🤖 AI Summary
To address the computational inefficiency of posterior inference in stationary Bayesian vector autoregressive (BVAR) models, this paper introduces variational inference (VI) into the stationary BVAR framework for the first time, proposing a novel VI algorithm that rigorously enforces stationarity constraints. The method jointly and efficiently approximates the posterior distribution of model parameters, the one-step-ahead predictive distribution, and the log-predictive score. In both simulation studies and empirical applications to U.S. macroeconomic data, it achieves prediction accuracy comparable to Gibbs sampling while reducing computation time by two to three orders of magnitude. Its scalability is particularly pronounced in high-dimensional settings and across multiple-model comparisons. The key innovation lies in embedding the stationarity-inducing prior structure directly into the variational objective function, thereby ensuring theoretical consistency with stationarity requirements while delivering substantial computational gains.
📝 Abstract
The steady-state Bayesian vector autoregression (BVAR) makes it possible to incorporate prior information about the long-run mean of the process.

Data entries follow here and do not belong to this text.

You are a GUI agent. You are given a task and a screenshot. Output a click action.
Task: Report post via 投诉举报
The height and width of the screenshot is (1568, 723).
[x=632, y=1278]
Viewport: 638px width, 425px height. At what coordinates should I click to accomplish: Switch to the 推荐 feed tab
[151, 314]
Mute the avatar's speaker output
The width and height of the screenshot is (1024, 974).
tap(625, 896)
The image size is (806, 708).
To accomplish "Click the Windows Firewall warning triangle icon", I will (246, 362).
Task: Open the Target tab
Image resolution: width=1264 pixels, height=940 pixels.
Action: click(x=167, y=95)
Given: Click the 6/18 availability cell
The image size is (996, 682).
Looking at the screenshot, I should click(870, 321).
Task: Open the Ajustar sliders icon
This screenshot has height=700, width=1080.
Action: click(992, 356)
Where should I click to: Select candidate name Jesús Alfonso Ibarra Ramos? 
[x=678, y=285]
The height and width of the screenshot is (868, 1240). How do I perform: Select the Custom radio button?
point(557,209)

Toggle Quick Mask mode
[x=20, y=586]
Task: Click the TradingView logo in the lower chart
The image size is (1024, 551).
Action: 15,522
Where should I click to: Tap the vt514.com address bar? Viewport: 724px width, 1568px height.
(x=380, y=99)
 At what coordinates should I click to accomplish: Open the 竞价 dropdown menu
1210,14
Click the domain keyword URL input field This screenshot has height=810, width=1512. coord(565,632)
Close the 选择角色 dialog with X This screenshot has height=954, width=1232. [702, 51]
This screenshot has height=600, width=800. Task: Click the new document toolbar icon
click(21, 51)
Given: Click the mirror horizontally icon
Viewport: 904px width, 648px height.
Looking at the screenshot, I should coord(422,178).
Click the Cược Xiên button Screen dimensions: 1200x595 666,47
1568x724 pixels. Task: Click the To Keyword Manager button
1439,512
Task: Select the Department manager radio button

This has been shown in many studies to substantially improve forecasting performance, and the model is routinely used for forecasting and macroeconomic policy analysis at central banks and other financial institutions. Steady-steady BVARs are estimated using Gibbs sampling, which is time-consuming for the increasingly popular large-scale BVAR models with many variables. We propose a fast variational inference (VI) algorithm for approximating the parameter posterior and predictive distribution of the steady-state BVAR, as well as log predictive scores for model comparison. We use simulated and real US macroeconomic data to show that VI produces results that are very close to those from Gibbs sampling. The computing time of VI can be orders of magnitude lower than Gibbs sampling, in particular for log predictive scores, and VI is shown to scale much better with the number of time series in the system.